Know Your Tools: ActiveRecord Collections

Ryan Briones, Feb 22, 2011

tl;dr Don’t do in X (Ruby) what Y (your database) is meant to do.

A cautionary tale

A friend showed me a piece of Rails/ActiveRecord code he was replacing today that, though I was disappointed to see, wasn’t surprising in the landscape of existing Rails application standards. Given a fictional example:

class Location < ActiveRecord::Base
has_many :checkins
end

class Checkin < ActiveRecord::Base
belongs_to :venue
end

Someone had written the following code (translated to our example):

venue.checkins.map { |record| record.user_id }.slice(0..limit)

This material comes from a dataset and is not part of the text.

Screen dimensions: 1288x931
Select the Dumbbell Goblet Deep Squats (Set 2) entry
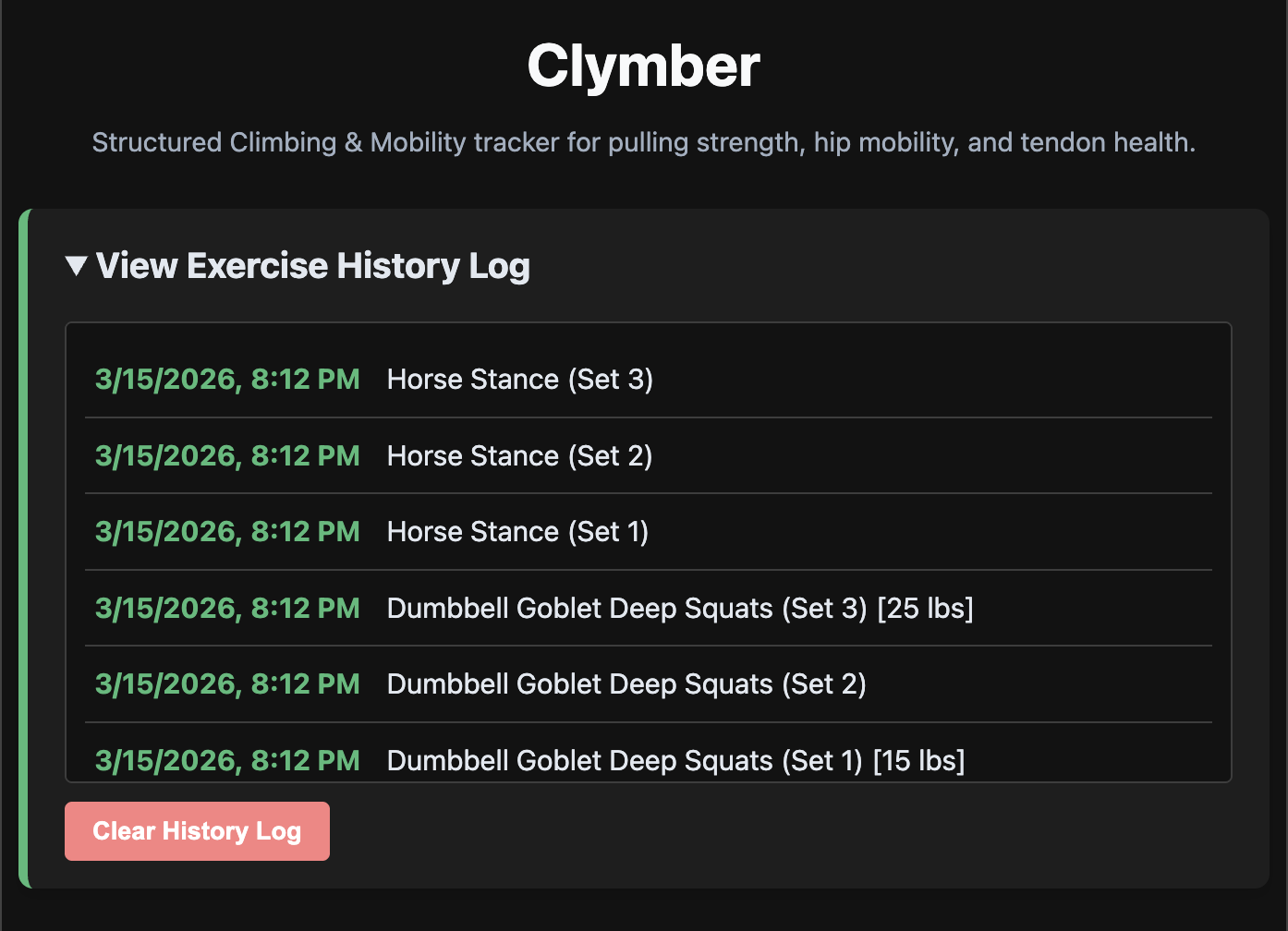pyautogui.click(x=626, y=684)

The end goal of this code is to get the first limit (we’ll come back to this) user_ids from a venue’s checkins data. This is all well and good while your friends are beta testing your hot new checkin-based startup, but what happens when we throw this query in an existing application with a large dataset?

First, this code is going to issue what essentially is a SELECT * FROM checkins WHERE venue_id = ? SQL statement. This is unbounded query so if your venue has had 1.5 million checkins, then the result set from your database is going to include all 1.5 million records. For simplicity’s sake, let’s say those results are represented by an array of arrays of Strings and Fixnums (probably true). Next each of those 1.5 million elements in the results array are converted into a Checkin object; all of the elements of the record are mapped to attributes of your object while being typecast to the appropriate types represented by the column type. We are left with an array of Checkin objects being returned from #checkins.

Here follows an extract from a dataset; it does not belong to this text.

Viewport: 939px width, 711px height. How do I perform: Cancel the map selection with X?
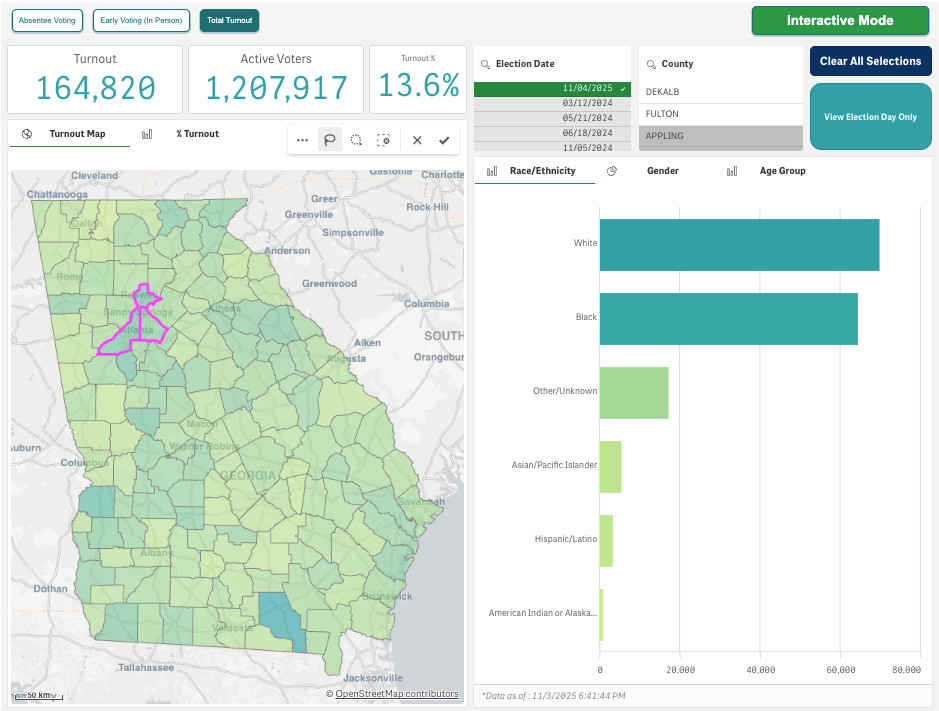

Next, we iterate over this array of Checkin objects using #map (which is an alias for #collect) and extract the user_id attribute from the object since that’s all our next bit of code (Rails view/report/aggregation method) cares to use. We produce an array of 1.5 million Fixnums.

Last, we call #slice on the array of Fixnums. We’re passing a range to say which portion of the array we care about. In this case it’s the first limit + 1. I say specifically limit + 1 because we’re using an inclusive range operator (..). If you specify limit = 5, this evaluates to 0..5 and when using 0-indexed arrays, like in Ruby, this returns the first 6 results.

Use less Ruby! Wait.. what?

Summary: Running the above code we’ve pulled 1.5 million rows from our database, converted them to Checkin objects, iterated over all 1.5 million Checkins to pluck out the user_id and then we truncate our results down to 6. So what’s wrong with this? It seems like perfectly valid Ruby code and it reads well too.

Hidden amongst all that Ruby code is a tool that not only was designed for these kinds of operations, it is actually optimized for them. It’s your database! We can easily update this code to push these costly operations off to the database with just a few changes:

venue.checkins.all(:select => "user_id", :limit => limit)

Now instead of 1.5 million records being returned from our database, we’re only returning five. On top of that because of the :select => "user_id", our result set is not only going to contain the user_id for each record. Our SQL will probably look something more like this:

SELECT user_id FROM checkins WHERE venue_id = ? LIMIT 5

Less data returned in our result set (both total size and record size), the less ActiveRecord has to convert and typecast for us. We’re also able to remove the Ruby manipulation of our data. We still will be creating 5 Checkin objects which will have 1 attribute: user_id.

Extra Credit

Taking optimization a step further, when needed we could make our query:

venue.checkins.all(:select => "DISTINCT user_id", :limit => limit)

This will only return unique user_ids that have checked in to our venue. In the “user checkin” domain, I venture to guess this has a strong possibility of being significantly less data.

Last when I personally see a query like this, I choose not to fear the SQL and do:

Checkins.connection.select_values("SELECT DISTINCT user_id FROM checkins WHERE venue_id = #{venue.id} LIMIT 5")

Now the final result is just an array of user_id Fixnums. This is probably needed in the case where we need to select a much larger result set or we need to do a large calculation or aggregation against the data. This case of LIMIT 5 is definitely overkill.

Leverage your strengths

You could take this as a tutorial on how to optimize your ActiveRecord queries, and you might get a little of that information out of this. What I hope you take a way is the importance of knowing your tools and environment. In the case of this database-driven Rails application that’s know what Ruby and your database do, how big your dataset is and what kind of data we actually need.

Can ActiveRecord get 1.5 million rows of data from your database, manipulate and slice your data for you? It will certainly try and probably succeed. In our example we sacrificed zero expressability for an efficiency our environment required. If we didn’t really need it (the application wasn’t blowing up), we’ve made our code more robust using the tools intended for these operations.

So when the time comes, and our startup blows up at SXSW, we’ll get less monitoring alerts.